▼
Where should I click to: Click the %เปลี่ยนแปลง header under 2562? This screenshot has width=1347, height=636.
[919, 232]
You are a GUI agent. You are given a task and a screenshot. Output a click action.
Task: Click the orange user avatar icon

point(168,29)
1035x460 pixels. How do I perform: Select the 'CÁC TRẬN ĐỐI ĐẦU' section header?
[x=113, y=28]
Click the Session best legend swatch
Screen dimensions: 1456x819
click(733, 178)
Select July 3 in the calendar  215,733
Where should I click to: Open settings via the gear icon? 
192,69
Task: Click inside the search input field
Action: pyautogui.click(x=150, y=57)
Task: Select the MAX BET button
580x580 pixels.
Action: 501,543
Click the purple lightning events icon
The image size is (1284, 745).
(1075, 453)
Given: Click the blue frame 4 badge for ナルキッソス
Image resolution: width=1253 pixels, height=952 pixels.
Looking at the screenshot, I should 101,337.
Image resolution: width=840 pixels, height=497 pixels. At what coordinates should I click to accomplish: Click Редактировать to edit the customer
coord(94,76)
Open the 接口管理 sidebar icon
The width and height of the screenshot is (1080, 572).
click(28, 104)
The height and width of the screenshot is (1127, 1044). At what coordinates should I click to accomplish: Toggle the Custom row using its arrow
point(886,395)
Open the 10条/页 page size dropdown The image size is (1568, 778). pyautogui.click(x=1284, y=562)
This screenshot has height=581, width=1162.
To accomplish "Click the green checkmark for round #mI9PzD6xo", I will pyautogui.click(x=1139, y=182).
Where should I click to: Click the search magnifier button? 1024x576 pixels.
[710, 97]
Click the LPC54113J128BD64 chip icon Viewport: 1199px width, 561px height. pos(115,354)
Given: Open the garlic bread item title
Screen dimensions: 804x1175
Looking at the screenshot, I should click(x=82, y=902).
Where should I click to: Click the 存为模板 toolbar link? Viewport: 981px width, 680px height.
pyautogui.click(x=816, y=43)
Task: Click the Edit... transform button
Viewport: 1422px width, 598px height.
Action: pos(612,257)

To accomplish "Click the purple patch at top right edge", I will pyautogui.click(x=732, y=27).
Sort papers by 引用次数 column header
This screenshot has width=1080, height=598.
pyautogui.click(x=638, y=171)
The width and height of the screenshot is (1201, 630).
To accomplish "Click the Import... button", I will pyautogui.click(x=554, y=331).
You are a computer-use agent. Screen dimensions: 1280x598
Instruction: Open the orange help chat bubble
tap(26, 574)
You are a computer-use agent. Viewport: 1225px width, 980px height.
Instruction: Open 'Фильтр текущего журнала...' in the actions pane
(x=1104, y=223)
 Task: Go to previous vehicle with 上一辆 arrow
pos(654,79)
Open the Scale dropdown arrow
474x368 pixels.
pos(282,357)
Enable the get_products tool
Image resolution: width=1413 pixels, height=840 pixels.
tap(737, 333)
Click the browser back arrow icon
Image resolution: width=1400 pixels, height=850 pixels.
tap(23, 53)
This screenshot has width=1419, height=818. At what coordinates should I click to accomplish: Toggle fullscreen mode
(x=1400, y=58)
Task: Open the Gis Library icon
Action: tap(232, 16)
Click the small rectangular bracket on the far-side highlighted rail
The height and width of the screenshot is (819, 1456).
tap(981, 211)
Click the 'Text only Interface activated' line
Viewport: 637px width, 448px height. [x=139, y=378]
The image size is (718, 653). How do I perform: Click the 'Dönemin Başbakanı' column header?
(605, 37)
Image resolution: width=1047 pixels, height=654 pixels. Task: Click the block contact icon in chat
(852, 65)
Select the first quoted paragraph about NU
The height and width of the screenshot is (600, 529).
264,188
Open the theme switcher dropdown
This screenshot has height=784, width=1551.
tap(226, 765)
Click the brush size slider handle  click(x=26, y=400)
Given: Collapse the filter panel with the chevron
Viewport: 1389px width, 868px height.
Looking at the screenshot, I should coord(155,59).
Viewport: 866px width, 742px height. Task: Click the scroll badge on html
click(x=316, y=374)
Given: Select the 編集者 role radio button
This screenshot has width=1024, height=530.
▲
▶ **OBJETIVO DA TAREFA**
Organize em uma lista JSON de strings tudo o que vai, nos itens acima, da linha que contém "Given: Open the garlic bread item title" até a linha que contém "will pyautogui.click(x=554, y=331).", ambas incluídas. Use uma string para cada linha e omita as linhas em branco.

▶ **RESPOSTA REDIGIDA**
[
  "Given: Open the garlic bread item title",
  "Screen dimensions: 804x1175",
  "Looking at the screenshot, I should click(x=82, y=902).",
  "Where should I click to: Click the 存为模板 toolbar link? Viewport: 981px width, 680px height.",
  "pyautogui.click(x=816, y=43)",
  "Task: Click the Edit... transform button",
  "Viewport: 1422px width, 598px height.",
  "Action: pos(612,257)",
  "To accomplish \"Click the purple patch at top right edge\", I will pyautogui.click(x=732, y=27).",
  "Sort papers by 引用次数 column header",
  "This screenshot has width=1080, height=598.",
  "pyautogui.click(x=638, y=171)",
  "The width and height of the screenshot is (1201, 630).",
  "To accomplish \"Click the Import... button\", I will pyautogui.click(x=554, y=331)."
]